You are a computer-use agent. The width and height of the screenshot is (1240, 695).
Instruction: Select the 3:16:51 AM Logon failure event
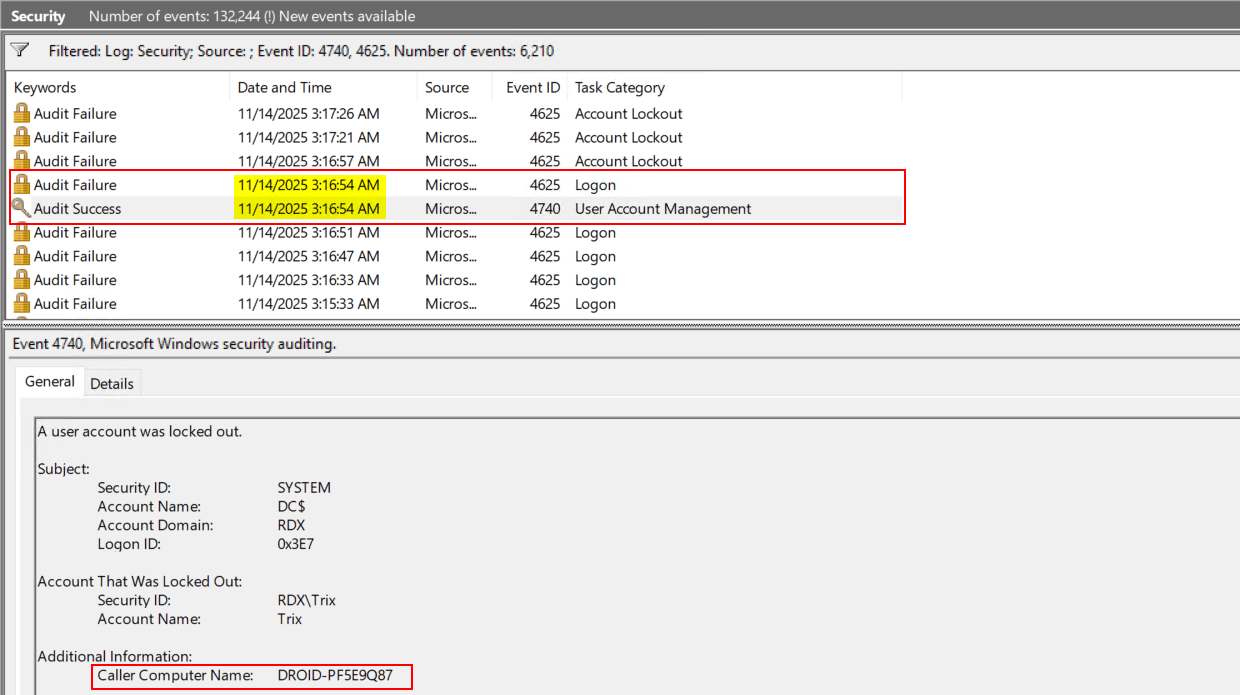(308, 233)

☆ ☆ ☆

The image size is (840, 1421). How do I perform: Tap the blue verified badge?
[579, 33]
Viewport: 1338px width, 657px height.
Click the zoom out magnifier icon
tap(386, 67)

☆ ☆ ☆

EXERCISE REQUIREMENTS: The response consists of the lines above that contain "width".

EXERCISE RESPONSE:
You are a computer-use agent. The width and height of the screenshot is (1240, 695).
Viewport: 1338px width, 657px height.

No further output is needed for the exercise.